The first problem is the mortgage stress test forced on any first-time buyer who has less than a 20 per cent down payment. In Metro Vancouver, this means having at least $120,000 in cash if you want to purchase a typical condominium, the lowest-cost option available. 

Nearly half of potential first-time buyers in Vancouver do not have the necessary down payment and 20 per cent of these know they would fail the stress test, according to a survey by Mortgage Professionals Canada

“Next-generation homebuyers in Vancouver have the highest stress levels around home purchasing decisions and are the least optimistic,” the survey found.

Those who do not meet the stress test were asked how they would proceed. The respondents said they had three stress-inducing options: scramble to find the extra money, buy a less expensive home or delay their purchase. 

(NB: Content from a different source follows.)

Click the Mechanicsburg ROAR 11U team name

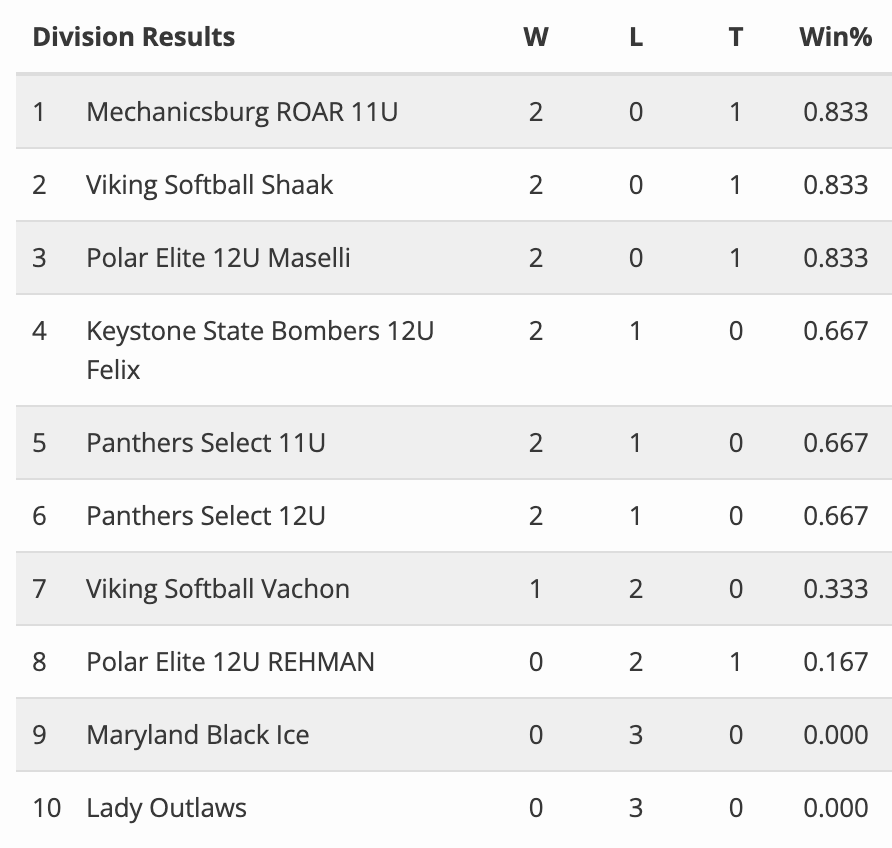(242, 111)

Rather than decreasing debt load, the stress test is driving some consumers to uninsured lending options, often with much higher interest rates, shifting the debt load away from the stability of mortgage insurance.

But now the feds have also prohibited insured homes from being refinanced, though most mortgage lenders require modular homes located in a modular-home park to be insured, regardless of the owner’s equity.

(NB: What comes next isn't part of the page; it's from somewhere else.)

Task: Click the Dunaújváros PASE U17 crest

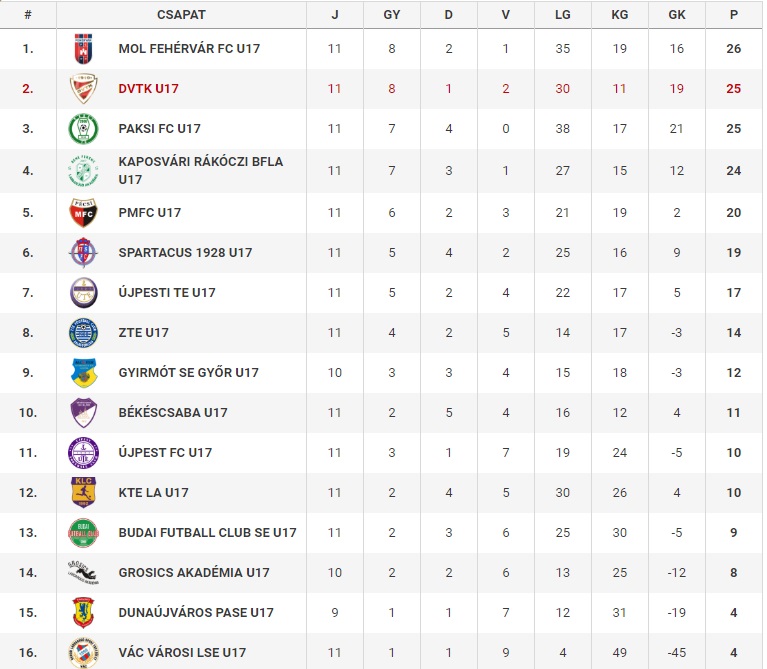Action: tap(83, 612)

Such homeowners seeking refinancing are now being told this is not possible, at least not through the major lenders and at the most competitive rates.

An RBC spokesperson confirmed that it requires all modular homes to have default insurance issued by Canada Mortgage and Housing Corp., thereby prohibiting any of those properties from being eligible for refinancing.

A Nanaimo mortgage broker said several of his modular-home clients have already been forced to use a private lender in order to refinance, but at a much greater cost. 

These refinancing restrictions aren’t unique to modular homes, but can also include micro-sized condos and other homes on lease land – in short, the affordable homes that governments are supposedly encouraging.

The government’s strategies to cool the housing market have clearly had limited success, since prices continue to accelerate in Canada’s hottest housing markets.

But the government measures will ensure that first-time buyers and those clutching at the bottom fringe of the housing market will remain the true victims.